That’s not sustainable.

What if the government just gives people jobs?

Well, first of all, what jobs? If the government needed humans vs. software and droids those people are already employed. Just as in the private sector, you can’t just hire for the sake of it. Not if you care about efficiency, fiscal responsibility, etc.

Even if you didn’t—even if you’re willing to be fiscally irresponsible and hire a bunch of people you don’t need—you can’t do that at a national or global scale. You could hire thousands, or even millions in this way, but it’d be wasteful and it wouldn’t be enough to maintain the old model economy.

All solutions become radical

So we’re left with no good options. The very foundation of human civilization is at risk here, with billions of people about to have no income on which to live, and the answer isn’t forcing companies to hire, or having the government produce jobs from the ether.

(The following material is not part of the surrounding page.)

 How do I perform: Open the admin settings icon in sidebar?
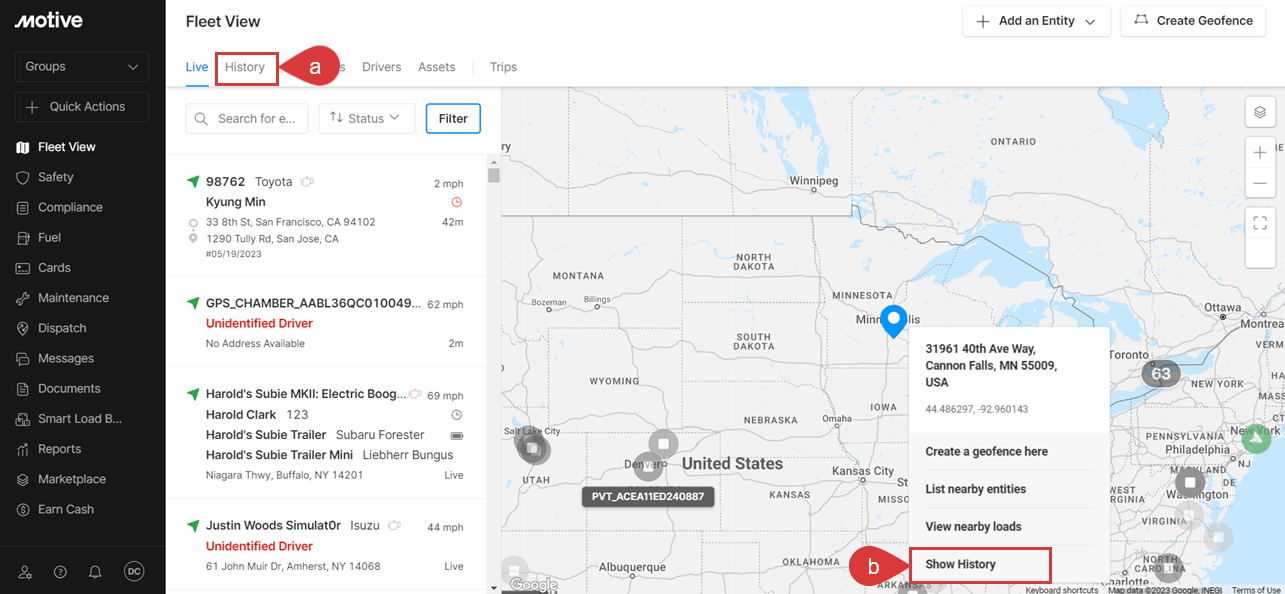point(25,572)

The global economy, which is based on employers paying employees, simply disappears within two decades.

This is an economic asteroid, and nobody’s looking at the sky.

Our only options seem to be extreme, with the most serious one being a Universal Basic Income, where people are paid to basically exist and be good citizens.

That has all sorts of its own problems. Where’s the money going to come from? How do you keep the population from expanding out of control and outpacing the ability to provide income?

Summary

  1. The economy is based 100% on employers paying employees for work

  2. That relationship has existed for thousands of years, and it’s assumed to be unalterable

  3. It’s about to go away due to software and droids replacing human work

  4. Once that happens, there is no easy answer for where billions of people will receive money

  5. It can’t be employers doing it out of charity or nationalism because the’ll go out of business

  6. It can’t be the government because it’s inefficient in the same way

  7. The only option seems to be to change the model completely and provide income to people directly

  8. But this solution comes with its own flaws, such as where the wealth comes from, and population control

It’s a mess, but the asteroid is on the way, mess or not.

Let’s at least start thinking about it.

Notes

  1. Some like to argue that employers will be ABLE to fire everyone, but they won’t, because it’ll be bad for the economy. This is foolish thinking. Companies cannot competitively afford to make less profit by paying more for an inferior workforce. There will of course be exceptions, where small numbers of non-essential people are kept on for whatever reason, but the numbers will be small enough that they won’t matter. Serious businesses will do what they have to in order to compete, and that means eliminating unnecessary employees, which are actually supremely expensive.